EVANS, E. M.; Taofeek, O. O.; Gwira, T. M.; Morang'a, C. M.; Musyoka, T. M.; Nyanjom, S. G.

Human African Trypanosomiasis (HAT), caused by Trypanosome brucei, remains a critical health concern, with treatments such as Melarsoprol hampered by toxicity and resistance. To address this, we aimed to identify inhibitors targeting Trypanothione Reductase (T.b TR), a key enzyme in the Trypanosome survival. A pharmacophore model was derived from Melarsoprol and validated using Receiver Operating Characteristic (ROC) curves and Enrichment Factor (EF). Virtual screening of compound libraries identified two promising candidates, VS-1 and VS-2, based on superior docking scores.
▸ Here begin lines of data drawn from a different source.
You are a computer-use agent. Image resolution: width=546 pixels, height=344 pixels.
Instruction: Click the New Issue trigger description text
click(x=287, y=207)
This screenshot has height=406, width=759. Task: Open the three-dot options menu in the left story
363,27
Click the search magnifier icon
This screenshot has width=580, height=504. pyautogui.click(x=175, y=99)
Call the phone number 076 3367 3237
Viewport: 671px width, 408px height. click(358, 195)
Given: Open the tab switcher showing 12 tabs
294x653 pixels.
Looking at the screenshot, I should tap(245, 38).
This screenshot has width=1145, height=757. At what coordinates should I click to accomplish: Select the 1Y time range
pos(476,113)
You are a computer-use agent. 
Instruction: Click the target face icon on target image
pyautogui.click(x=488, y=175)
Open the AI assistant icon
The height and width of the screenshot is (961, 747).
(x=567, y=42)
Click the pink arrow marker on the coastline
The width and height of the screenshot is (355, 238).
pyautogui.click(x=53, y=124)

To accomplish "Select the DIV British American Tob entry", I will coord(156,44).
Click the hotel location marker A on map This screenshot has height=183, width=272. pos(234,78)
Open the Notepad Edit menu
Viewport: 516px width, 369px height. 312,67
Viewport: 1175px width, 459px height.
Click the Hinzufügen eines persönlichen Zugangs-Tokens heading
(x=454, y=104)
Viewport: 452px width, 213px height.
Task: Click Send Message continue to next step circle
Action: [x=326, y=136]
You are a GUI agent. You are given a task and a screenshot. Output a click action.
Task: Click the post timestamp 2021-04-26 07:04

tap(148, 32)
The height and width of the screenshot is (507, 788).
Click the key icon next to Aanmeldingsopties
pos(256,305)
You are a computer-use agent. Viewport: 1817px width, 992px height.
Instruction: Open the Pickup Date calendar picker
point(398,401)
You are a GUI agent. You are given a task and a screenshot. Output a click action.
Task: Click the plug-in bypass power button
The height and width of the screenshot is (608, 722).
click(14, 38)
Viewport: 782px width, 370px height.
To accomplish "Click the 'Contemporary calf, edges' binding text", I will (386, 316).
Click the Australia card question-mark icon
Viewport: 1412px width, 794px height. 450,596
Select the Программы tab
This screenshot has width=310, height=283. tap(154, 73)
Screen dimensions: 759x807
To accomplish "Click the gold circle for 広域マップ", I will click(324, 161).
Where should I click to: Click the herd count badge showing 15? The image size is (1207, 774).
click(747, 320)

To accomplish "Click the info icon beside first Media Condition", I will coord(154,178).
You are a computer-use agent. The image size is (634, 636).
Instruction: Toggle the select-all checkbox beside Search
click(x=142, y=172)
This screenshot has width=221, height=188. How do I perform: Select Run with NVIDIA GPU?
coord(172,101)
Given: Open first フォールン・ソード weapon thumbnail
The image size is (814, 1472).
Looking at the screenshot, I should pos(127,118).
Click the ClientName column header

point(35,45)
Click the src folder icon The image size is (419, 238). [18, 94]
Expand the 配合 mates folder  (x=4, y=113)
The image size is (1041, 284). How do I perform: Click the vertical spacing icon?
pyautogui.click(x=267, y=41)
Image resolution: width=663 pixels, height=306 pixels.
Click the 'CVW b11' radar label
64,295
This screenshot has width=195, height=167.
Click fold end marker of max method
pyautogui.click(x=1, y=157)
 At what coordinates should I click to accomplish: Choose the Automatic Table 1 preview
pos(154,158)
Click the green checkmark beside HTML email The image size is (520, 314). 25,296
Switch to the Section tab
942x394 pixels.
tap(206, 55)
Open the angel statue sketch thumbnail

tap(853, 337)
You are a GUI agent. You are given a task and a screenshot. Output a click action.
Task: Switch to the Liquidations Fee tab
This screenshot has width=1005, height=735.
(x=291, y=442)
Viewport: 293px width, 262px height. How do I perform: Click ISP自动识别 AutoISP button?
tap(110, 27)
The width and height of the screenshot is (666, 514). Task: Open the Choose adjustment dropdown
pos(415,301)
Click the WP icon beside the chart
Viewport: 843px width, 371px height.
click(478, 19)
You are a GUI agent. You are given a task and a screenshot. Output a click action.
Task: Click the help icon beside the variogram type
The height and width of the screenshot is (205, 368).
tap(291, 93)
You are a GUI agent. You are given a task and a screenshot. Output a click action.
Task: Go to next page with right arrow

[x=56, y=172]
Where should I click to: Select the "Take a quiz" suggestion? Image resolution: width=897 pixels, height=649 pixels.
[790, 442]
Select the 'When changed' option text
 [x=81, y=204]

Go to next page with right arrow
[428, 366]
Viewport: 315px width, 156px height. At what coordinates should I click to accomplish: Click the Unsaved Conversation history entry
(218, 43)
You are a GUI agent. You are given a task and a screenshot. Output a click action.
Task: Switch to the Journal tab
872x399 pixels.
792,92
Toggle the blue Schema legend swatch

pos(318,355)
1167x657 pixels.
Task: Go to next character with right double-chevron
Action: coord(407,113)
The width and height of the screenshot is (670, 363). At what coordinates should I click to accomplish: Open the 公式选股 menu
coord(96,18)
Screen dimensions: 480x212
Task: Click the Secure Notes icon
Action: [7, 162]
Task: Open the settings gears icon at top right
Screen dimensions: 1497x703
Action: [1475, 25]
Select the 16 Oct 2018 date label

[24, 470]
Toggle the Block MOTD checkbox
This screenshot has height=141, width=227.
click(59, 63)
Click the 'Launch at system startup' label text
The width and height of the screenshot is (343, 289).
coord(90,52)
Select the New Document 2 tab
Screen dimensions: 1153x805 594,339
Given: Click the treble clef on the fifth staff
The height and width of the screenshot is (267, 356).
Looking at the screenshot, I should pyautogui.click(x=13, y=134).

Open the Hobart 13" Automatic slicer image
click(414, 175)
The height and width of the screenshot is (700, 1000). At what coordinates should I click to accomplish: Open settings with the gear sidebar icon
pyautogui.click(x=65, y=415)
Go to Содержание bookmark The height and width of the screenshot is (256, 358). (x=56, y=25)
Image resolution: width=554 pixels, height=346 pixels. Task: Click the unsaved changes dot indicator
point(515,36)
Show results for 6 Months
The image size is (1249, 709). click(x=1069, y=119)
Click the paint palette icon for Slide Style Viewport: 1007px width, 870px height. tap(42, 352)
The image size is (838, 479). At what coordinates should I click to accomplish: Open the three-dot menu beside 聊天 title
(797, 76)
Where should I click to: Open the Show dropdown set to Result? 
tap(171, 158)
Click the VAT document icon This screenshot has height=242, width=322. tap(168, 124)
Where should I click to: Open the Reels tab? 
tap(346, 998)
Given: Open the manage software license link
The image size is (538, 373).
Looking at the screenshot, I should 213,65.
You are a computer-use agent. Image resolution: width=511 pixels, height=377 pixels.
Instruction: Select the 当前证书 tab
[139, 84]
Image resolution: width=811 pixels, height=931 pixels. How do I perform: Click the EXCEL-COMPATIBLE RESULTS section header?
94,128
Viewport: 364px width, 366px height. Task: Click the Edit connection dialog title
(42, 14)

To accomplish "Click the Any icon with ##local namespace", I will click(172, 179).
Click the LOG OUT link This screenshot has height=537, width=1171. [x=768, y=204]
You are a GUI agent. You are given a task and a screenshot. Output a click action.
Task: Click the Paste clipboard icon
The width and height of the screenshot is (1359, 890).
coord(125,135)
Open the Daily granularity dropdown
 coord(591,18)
Subsequent molecular dynamics simulations confirmed the stability of the ligand-enzyme complexes, while binding free energy calculations revealed strong binding affinities for VS-1 and VS-2. Per-residue decomposition pointed critical interactions with active site residues, including MET 260, ASN 130, and HIS 128, contributing to the compounds stability and activity. These findings suggest that VS-1 and VS-2 are potential inhibitors of T.b TR, with better efficacy than Melarsoprol. However, further in vitro studies, including IC50 determination, cell cycle analysis, and morphological assays, are essential to confirm the therapeutic potential of these compounds for the treatment of HAT.